Let’s start with a pun: Significantly, there’s no actual song on the hard-rocking Atlanta indie band Blueburst’s debut album Significance with that title. Yet from the purposeful and edgy guitar riffs and solos, hard driving melodies and reflective and forward minded lyrics, it’s clear that 50-year-old founder Craig Douglas Miller, his legendary creative partner in crime/guitarist Marty Willson-Piper (The Church, Noctorum, All About Eve) and their powerhouse rhythm section cohorts, it’s clear they are all in on this, creative impactful songs that are all seeking (and constantly achieving) significance.
Besides maybe chicks, that’s what all folks that aspire to be professional musicians seek. Miller got close with his 90s band The Reach, but when major label interest (the only game changer in town in that era) didn’t pan out, he went AWOL from his musical dreams for 20 years, experiencing untreated clinical depression, writer’s block, drinking, you name it.
Then a musical angel appeared in the form of Willson-Piper, telling him to dust off his middle age blues and start rocking with meaning before it was too late. The result, Blueburst (named after the finish of his favorite axe) and the nine songs of Significance, all fiery and blistering crunchy yet super jangling representations of a dream resurrected after burial in the hard rockin’ alternative 90s.

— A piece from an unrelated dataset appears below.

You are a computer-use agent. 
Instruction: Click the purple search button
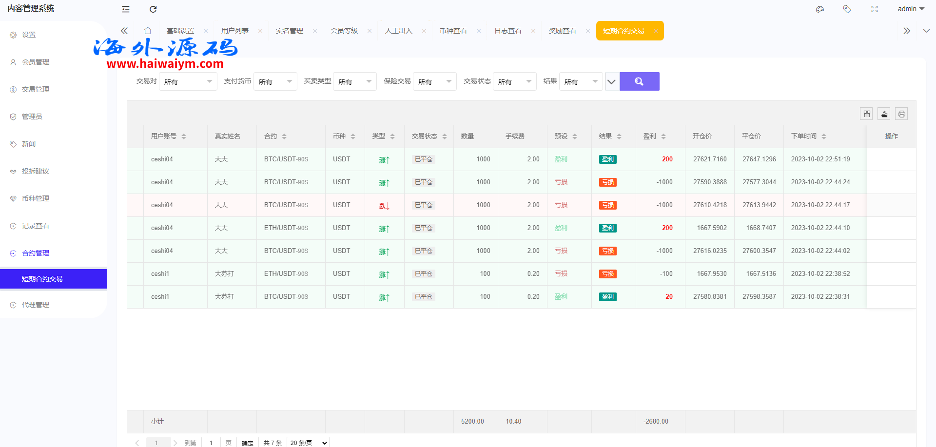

The band paved the way for the album with four lead singles, any of which serve as powerhouse entry points into the full experience. Exploding like a hard-chugging, sarcasm and anger filled bomb, The first, “Vanish” finds Miller trying to make uneasy piece with his past lack of triumph, admitting “There’s no pot of gold for sticking out another year” and “I’m not strong enough to carry…” The most recent drop, the lyrical, mid-tempo gem “Senseless,” offers the perfect balance between the haunting of past regrets, an assertation that “I want a do-over” and lines that offer the perfect mantra for a newly redetermined artist: “I’m not beaten yet. . .I’m not done dreaming yet.”
In the middle was the hard-driving, guitar heavy wall of sounder “Supernova,” offering a reminder that “No one gets out alive, no one gets any more time” and Miller’s ongoing mission statement that should inspire any rocker who once gave it up: “I don’t want to die thinking melancholy beat me/I want to put memories in my head.”
The hard-rumbling rocker “Amplify Me” is a corollary to that, a cry out to the universe that “I need more power, need more sway/I need to crash this endless gray” and the desire that someone comes along to amplify him and make his life one of significance after all. All fantastic messaging, but there’s more. Blueburst’s other single – which will be a bonus track on the CD version – is a dark, coolly meditational twist on The Clash’s legendary “Train in Vain.”